[Ziel der Aufgabe]: Schreib alle Städte auf, die im Artikel über Flüchtlinge in der Ukraine vorkommen.

Flüchtlinge in der Ukraine: Der Kampf um die Wohnungen

Bis zu 400.000 Menschen aus dem Kriegsgebiet sind in andere Landesteile geflohen. Sie suchen eine Bleibe und stehen vor einer ungewissen Zukunft.

Lager in Lugansk: Flüchtlinge, die bei Verwandten untergekommen sind, werden in keiner Statistik erfasst. Bild: dpa

KIEW taz | „Sie sind nicht zufällig aus Donezk?“ Wer heute in der Ukraine eine Wohnung sucht, muss sich diese Frage anhören. Und wenn er sie bejaht, hat er schlechte Karten. Niemand vermietet gern an einen Bewohner, der in Donezk oder Lugansk gemeldet ist. Viele Vermieter fürchten, dass aus einer scheinbar alleinstehenden Frau aus dem Osten wenig später eine Großfamilie werden könnte. Da junge Familien aus dem Osten per Gesetz nicht aus einer einmal angemieteten Wohnung geräumt werden dürfen, sind Vermieter sehr vorsichtig.

Nach Angaben der ukrainischen Migrationsbehörden haben sich mindestens 250.000 Bewohner der umkämpften Gebiete in der Ostukraine auf die Suche nach einer neuen Bleibe innerhalb des Landes gemacht. Flüchtlinge, die bei Verwandten untergekommen sind, werden aber in keiner Statistik erfasst. Sozialministerin Ljudmilla Denisowa geht von 400.000 Binnenflüchtlingen aus.

Vor diesem Hintergrund sind die Kiewer Mieten in der jüngsten Zeit um 20 bis 30 Prozent gestiegen, in Dnepropetrowsk und Tscherkassy gar um 150 bis 200 Prozent. Während man in Vorkriegszeiten am Stadtrand von Kiew eine kleine Wohnung für 150 Euro im Monat bekam, in kleineren Provinzstädten sogar für 50 bis 80, liegen die Preise nun bei 170 bis 250 Euro am Stadtrand von Kiew und 100 bis 150 Euro in einer Provinzstadt.

Für viele Leute sind solche Mieten ein Monatslohn. „Ich arbeite in einem Geschäft für Autoersatzteile, meine Frau ist Krankenschwester in einer privaten Klinik. Insgesamt kommen wir auf ein monatliches Einkommen von 10.000 Griwen (560 Euro)“, empört sich der 32-jährige Andrej. „Angesichts der neuen Mieterhöhungen müssen wir unseren halben Monatslohn für die Miete aufwenden. Wovon sollen wir jetzt leben? Gut, dass wir keine Kinder haben.“ Andrej weiß, wer die Schuldigen dieser Misere sind: die Binnenflüchtlinge und die Regierung.

[Gegebene Daten]:

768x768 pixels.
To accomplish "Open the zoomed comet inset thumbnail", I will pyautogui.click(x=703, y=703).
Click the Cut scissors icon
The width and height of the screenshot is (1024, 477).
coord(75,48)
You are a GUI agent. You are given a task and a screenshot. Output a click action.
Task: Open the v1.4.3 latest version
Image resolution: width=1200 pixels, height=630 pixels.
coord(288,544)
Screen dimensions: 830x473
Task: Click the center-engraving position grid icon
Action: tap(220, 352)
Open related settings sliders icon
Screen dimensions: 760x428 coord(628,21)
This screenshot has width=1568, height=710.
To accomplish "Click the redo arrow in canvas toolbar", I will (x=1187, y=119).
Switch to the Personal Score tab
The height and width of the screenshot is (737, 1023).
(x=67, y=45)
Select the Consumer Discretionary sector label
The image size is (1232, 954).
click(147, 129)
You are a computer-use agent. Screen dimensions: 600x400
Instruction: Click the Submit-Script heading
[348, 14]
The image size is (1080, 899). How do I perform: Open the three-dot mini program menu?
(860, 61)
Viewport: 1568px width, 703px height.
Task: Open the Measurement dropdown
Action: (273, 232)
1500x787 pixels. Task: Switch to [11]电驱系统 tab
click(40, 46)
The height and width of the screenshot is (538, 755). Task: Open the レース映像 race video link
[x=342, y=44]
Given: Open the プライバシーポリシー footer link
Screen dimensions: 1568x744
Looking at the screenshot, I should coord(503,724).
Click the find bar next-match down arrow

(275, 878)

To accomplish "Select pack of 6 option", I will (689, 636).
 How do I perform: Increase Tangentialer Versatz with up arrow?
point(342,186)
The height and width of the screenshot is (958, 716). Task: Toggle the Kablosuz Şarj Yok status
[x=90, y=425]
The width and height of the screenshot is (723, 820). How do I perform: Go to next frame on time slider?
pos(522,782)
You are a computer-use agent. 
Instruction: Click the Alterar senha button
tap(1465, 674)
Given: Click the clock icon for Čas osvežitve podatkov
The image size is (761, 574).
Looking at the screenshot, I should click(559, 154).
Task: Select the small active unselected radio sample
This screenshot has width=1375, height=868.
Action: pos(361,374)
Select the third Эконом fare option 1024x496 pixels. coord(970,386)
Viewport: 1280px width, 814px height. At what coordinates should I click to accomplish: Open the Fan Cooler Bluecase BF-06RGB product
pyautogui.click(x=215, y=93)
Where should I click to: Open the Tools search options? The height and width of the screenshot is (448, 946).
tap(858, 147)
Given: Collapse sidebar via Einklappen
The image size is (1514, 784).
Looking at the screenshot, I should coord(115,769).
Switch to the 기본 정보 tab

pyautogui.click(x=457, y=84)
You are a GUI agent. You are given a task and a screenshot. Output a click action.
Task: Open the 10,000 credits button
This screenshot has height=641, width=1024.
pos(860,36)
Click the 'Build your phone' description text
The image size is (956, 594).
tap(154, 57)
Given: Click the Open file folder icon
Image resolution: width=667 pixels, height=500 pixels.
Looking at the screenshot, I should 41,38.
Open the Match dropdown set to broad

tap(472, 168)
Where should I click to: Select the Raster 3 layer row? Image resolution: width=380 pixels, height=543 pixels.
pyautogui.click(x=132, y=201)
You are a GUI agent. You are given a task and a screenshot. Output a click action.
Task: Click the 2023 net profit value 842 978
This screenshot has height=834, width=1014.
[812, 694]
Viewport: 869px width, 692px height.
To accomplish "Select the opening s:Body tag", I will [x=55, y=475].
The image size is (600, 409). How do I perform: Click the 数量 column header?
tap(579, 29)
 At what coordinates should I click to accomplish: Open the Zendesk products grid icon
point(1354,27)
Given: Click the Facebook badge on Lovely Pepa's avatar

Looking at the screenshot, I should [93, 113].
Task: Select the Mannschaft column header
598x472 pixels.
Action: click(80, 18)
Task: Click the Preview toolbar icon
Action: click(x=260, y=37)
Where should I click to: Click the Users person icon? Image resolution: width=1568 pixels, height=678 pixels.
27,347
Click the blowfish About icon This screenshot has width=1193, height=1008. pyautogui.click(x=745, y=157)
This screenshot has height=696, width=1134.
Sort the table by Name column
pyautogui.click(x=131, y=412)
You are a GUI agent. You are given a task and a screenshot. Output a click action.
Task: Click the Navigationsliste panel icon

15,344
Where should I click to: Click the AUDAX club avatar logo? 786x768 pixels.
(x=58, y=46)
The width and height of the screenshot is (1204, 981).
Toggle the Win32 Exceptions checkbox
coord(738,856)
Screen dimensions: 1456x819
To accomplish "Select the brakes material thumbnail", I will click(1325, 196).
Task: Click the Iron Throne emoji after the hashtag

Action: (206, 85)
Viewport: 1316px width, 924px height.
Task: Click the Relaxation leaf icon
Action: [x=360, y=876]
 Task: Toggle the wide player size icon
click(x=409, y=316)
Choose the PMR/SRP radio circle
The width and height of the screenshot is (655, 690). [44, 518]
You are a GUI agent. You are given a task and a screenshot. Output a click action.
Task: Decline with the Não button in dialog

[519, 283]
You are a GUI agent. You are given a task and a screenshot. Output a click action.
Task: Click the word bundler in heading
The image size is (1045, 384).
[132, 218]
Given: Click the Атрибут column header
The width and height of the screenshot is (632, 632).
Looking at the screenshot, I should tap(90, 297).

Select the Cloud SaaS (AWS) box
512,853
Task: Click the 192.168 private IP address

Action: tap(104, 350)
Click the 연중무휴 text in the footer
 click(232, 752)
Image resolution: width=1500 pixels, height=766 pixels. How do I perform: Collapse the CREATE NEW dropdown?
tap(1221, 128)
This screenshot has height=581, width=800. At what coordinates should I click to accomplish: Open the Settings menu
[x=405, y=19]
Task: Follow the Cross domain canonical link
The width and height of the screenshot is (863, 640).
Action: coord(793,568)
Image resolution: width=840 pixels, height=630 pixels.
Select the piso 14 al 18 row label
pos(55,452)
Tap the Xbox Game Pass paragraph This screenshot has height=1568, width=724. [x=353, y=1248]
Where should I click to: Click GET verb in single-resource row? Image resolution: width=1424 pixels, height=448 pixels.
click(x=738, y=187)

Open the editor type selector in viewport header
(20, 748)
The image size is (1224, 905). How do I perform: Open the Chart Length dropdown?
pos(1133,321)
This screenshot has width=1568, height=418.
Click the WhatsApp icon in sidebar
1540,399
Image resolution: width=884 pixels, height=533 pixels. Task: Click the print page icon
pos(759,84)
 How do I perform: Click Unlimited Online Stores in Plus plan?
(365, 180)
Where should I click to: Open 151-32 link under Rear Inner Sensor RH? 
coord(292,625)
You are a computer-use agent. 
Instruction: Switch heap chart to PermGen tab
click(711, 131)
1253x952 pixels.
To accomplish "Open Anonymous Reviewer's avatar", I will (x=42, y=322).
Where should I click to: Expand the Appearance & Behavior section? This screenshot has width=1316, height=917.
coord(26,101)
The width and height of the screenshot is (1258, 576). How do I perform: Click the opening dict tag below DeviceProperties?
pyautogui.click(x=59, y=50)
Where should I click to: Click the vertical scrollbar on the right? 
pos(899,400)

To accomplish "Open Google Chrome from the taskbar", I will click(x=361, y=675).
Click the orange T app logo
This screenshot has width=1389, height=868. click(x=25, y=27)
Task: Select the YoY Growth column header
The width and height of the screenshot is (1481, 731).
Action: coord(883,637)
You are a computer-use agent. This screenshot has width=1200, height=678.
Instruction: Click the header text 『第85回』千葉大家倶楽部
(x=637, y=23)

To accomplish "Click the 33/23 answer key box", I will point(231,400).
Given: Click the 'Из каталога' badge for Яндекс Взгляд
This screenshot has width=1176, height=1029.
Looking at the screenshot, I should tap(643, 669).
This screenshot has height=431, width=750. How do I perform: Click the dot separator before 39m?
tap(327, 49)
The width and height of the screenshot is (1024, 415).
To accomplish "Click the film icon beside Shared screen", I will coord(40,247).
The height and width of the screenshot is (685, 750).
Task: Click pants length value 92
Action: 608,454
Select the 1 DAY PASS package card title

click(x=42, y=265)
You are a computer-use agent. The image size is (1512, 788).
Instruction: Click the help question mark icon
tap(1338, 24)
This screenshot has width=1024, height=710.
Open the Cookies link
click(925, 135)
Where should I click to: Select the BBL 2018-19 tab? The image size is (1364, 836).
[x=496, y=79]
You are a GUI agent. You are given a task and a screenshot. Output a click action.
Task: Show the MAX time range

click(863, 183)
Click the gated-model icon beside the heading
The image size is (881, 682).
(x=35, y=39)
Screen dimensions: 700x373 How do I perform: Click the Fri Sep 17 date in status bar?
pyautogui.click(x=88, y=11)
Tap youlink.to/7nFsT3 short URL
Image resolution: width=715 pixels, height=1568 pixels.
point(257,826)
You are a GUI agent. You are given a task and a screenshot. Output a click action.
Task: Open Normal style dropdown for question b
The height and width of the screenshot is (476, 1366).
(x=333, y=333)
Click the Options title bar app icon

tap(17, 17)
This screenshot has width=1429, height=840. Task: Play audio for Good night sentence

[Ausführliche Lösung]: Kiew, Donezk, Lugansk, Dnepropetrowsk, Tscherkassy